§ **Required work**: Here is a listing; restate all of it exactly.

=== Begin Enclosure ===

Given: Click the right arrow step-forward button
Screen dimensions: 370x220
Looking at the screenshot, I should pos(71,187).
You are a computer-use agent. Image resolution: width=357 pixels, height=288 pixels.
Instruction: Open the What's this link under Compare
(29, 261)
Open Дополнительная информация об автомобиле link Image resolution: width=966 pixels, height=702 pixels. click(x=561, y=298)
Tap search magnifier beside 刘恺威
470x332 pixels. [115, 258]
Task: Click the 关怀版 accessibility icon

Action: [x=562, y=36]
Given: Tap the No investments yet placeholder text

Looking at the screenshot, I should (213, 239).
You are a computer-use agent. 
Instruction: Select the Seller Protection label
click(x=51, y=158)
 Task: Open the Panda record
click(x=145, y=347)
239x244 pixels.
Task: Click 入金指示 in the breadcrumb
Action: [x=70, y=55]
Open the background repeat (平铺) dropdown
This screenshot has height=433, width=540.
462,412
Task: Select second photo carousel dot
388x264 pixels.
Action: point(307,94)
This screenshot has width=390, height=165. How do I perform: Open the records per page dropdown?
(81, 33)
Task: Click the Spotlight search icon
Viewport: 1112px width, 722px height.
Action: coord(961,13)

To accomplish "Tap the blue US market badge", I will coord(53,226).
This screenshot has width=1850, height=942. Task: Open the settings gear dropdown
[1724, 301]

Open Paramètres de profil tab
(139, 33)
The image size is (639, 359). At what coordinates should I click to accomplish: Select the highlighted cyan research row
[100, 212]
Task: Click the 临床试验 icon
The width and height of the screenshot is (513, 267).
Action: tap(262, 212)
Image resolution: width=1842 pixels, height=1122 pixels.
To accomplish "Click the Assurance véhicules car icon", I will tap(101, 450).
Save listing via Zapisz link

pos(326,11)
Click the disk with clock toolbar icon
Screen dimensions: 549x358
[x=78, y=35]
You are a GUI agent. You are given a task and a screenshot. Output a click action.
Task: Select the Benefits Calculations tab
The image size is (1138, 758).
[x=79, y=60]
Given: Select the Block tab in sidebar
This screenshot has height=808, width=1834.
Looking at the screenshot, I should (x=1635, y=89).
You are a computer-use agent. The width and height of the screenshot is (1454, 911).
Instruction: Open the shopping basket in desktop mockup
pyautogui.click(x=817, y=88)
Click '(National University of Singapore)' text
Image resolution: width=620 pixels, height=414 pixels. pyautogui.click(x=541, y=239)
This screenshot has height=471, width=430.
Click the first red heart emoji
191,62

=== End Enclosure ===

§ **Response area**:
Given: Click the right arrow step-forward button
Screen dimensions: 370x220
Looking at the screenshot, I should pos(71,187).
You are a computer-use agent. Image resolution: width=357 pixels, height=288 pixels.
Instruction: Open the What's this link under Compare
(29, 261)
Open Дополнительная информация об автомобиле link Image resolution: width=966 pixels, height=702 pixels. click(x=561, y=298)
Tap search magnifier beside 刘恺威
470x332 pixels. [115, 258]
Task: Click the 关怀版 accessibility icon

Action: [x=562, y=36]
Given: Tap the No investments yet placeholder text

Looking at the screenshot, I should (213, 239).
You are a computer-use agent. 
Instruction: Select the Seller Protection label
click(x=51, y=158)
 Task: Open the Panda record
click(x=145, y=347)
239x244 pixels.
Task: Click 入金指示 in the breadcrumb
Action: [x=70, y=55]
Open the background repeat (平铺) dropdown
This screenshot has height=433, width=540.
462,412
Task: Select second photo carousel dot
388x264 pixels.
Action: point(307,94)
This screenshot has width=390, height=165. How do I perform: Open the records per page dropdown?
(81, 33)
Task: Click the Spotlight search icon
Viewport: 1112px width, 722px height.
Action: coord(961,13)

To accomplish "Tap the blue US market badge", I will coord(53,226).
This screenshot has width=1850, height=942. Task: Open the settings gear dropdown
[1724, 301]

Open Paramètres de profil tab
(139, 33)
The image size is (639, 359). At what coordinates should I click to accomplish: Select the highlighted cyan research row
[100, 212]
Task: Click the 临床试验 icon
The width and height of the screenshot is (513, 267).
Action: tap(262, 212)
Image resolution: width=1842 pixels, height=1122 pixels.
To accomplish "Click the Assurance véhicules car icon", I will tap(101, 450).
Save listing via Zapisz link

pos(326,11)
Click the disk with clock toolbar icon
Screen dimensions: 549x358
[x=78, y=35]
You are a GUI agent. You are given a task and a screenshot. Output a click action.
Task: Select the Benefits Calculations tab
The image size is (1138, 758).
[x=79, y=60]
Given: Select the Block tab in sidebar
This screenshot has height=808, width=1834.
Looking at the screenshot, I should (x=1635, y=89).
You are a computer-use agent. The width and height of the screenshot is (1454, 911).
Instruction: Open the shopping basket in desktop mockup
pyautogui.click(x=817, y=88)
Click '(National University of Singapore)' text
Image resolution: width=620 pixels, height=414 pixels. pyautogui.click(x=541, y=239)
This screenshot has height=471, width=430.
Click the first red heart emoji
191,62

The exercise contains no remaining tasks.